Vu l'article 455 du code de procédure civile :

9. Selon ce texte, tout jugement doit être motivé. Le défaut de réponse aux conclusions constitue un défaut de motifs.

10. Pour condamner la caisse à payer à l'assuré une certaine somme à titre de dommages et intérêts, l'arrêt retient que la caisse a manqué à son obligation d'information lui permettant d'effectuer toute démarche complémentaire éventuelle en ne délivrant pas à l'assuré l'estimation individuelle globale alors même que ce dernier, âgé de 58 ans en 2007, remplissait les conditions pour bénéficier de la liquidation de sa retraite à taux plein à compter de l'âge de 65 ans.

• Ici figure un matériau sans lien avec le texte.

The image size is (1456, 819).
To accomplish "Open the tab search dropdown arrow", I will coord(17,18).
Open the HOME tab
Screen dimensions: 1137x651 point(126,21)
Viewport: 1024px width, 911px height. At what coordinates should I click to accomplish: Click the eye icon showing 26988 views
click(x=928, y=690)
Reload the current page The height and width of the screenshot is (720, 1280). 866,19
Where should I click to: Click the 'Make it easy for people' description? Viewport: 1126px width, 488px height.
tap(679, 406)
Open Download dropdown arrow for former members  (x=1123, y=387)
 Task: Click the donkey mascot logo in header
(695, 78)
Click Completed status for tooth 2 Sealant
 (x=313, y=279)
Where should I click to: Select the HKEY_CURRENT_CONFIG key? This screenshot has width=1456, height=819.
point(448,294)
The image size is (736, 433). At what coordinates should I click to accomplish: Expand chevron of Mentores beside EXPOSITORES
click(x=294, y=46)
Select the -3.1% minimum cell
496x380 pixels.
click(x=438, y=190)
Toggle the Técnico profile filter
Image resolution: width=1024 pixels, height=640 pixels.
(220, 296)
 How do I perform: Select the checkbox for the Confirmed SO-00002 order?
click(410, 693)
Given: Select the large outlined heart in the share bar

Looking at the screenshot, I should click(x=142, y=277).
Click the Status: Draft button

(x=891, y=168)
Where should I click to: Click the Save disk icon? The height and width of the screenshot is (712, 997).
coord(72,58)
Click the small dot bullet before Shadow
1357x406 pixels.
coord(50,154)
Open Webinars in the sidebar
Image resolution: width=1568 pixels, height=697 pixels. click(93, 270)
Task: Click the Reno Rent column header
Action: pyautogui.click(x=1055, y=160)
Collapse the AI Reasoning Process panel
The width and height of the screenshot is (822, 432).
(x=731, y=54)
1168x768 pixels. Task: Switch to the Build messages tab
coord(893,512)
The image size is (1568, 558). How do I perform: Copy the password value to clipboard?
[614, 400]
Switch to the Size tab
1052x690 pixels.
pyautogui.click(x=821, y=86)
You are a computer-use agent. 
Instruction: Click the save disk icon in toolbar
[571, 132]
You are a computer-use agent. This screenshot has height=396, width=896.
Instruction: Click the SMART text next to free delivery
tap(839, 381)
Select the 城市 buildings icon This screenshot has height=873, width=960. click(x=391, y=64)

11. En statuant ainsi, sans répondre aux conclusions de la caisse qui soutenait que la cause du dommage allégué était l'absence de délivrance à l'assuré de l'estimation indicative globale qui incombait à la caisse interprofessionnelle de prévoyance et d'assurance vieillesse (CIPAV) à laquelle l'assuré était affilié à compter du 1er janvier 2009, la cour d'appel n'a pas satisfait aux exigences du texte susvisé.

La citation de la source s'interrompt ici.